My practice as I got ready for the Olympic Games started when I was still in college and I came so close to suicide. Society was breaking me. I was caught between Plessy vs. Ferguson, white and black America, equal but separate, being overturned with Brown vs. Board of Education. So in many ways, if you were not a white athlete or a black athlete, you didn’t fit into this change that was occurring in America, white leadership, black leadership, in conflict for equality.

So if you were maybe Latino, Hispanic, Native American, Asian, male, female, you didn’t really fit into that equation so I felt like I didn’t belong, yet I was facing some of the racism. When I made All-American, and this has happened at several occasions, many people were taking photographs, but there was always one photographer three years in a row who asked me to get out of the photo.

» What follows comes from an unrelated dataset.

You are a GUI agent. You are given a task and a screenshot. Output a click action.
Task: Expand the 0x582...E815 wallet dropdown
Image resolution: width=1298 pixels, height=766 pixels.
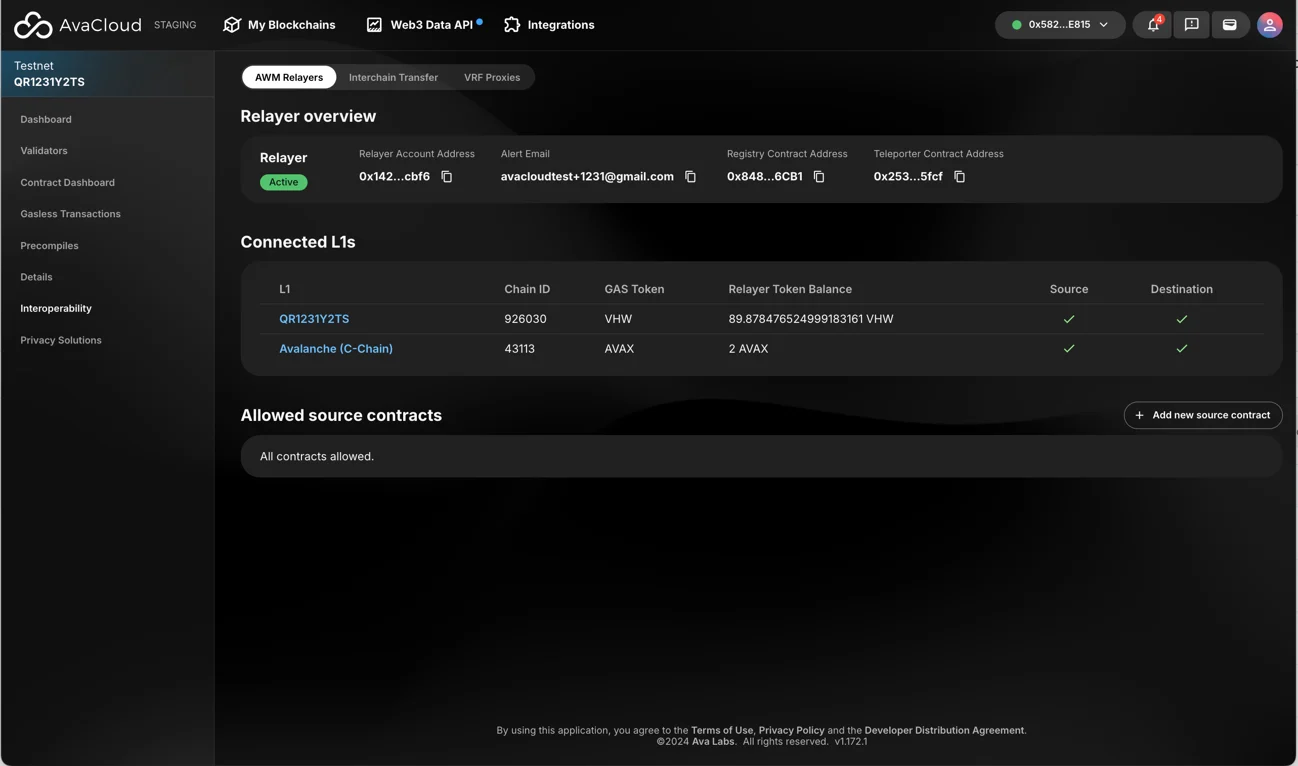[1060, 25]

And I remember a little bit of me breaking. I go back to my hotel room and I’m going to jump. And I didn’t hear it through my ears, I heard it underneath my skin. Movement. And the movement, in many ways, formed a word, the energy of the movement. I felt I could hear, “Don’t,” four times. The fourth time powerful, gentle, loving, “Don’t.” And, to me, it was my dad’s voice.

So I’m crying and I wrote down a dream: gold medal, 10,000 meter run. The Creator has given me the ability. The rest is up to me, believe, believe, believe, believe. And what I did, I took the Native American culture, tradition, spirituality. They became the core of my Olympic pursuit, simply because I felt the virtues and the values of culture, tradition, spirituality that are positive, would give me confidence, would give me direction, would give me a clarity of mind to make a positive decision and stay the course and that became the core of my Olympic training.

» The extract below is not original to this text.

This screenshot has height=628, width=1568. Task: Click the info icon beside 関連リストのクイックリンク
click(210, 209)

It was, in a sense, not to win a gold medal at the Games, although I wanted to try to win the gold medal, I wanted to try to get a world record, but the number one objective of my Olympic pursuit was to heal a broken soul. And I look back, it just blows me away, a 77-year-old man, and I know what it is to be broken, but I also know what it is to be on a healing journey. You feel you’re never healed, but the journey, you know, is a lifetime.

I’ll tell you what went through my mind when I was running my Olympic race. So now we’re in Tokyo, Japan. The race is under way. Lap after lap, runners fall behind. I remember crossing the three-mile within one second of my fastest three-mile ever but we had over three more miles to go. There was absolutely no way I could continue, but it was just one more try, one more try.

One hundred twenty meters to go. I feel like I’m 12 yards behind. I’ve got to go now. Lifting my knees, lengthening my stride, pumping my arms, coming off the final curve, 95, maybe 85 meters. I can see the finish line. And as I go by the runner that moved into lane five so I can go by him, I look and out of the corner of my eye on his jersey I saw an eagle. It was back to my dad, so powerful. “You do these things, Son, someday you can have wings of an eagle.” It was wings of an eagle. “I can win. I can win. I can win.” Sixty meters to go, maybe 55 meters to go, the thoughts were so powerful, I may never be this close again. I’ve got to do it now.

I felt the tape break across my chest. An official came up to me and he says, who are you? Who are you? And I go, oh my God, did I miscount the laps? He said, finished, the new Olympic champion and I put one finger up and I said, did I win? Number one? He says, new Olympic champion. I said I’ve got to find the runner, to tell him the eagle on his singlet helped me win. I found him. I look and there’s no eagle. It was simply a perception and I realized that perceptions create us or destroy us, but we have that opportunity to create our own journey.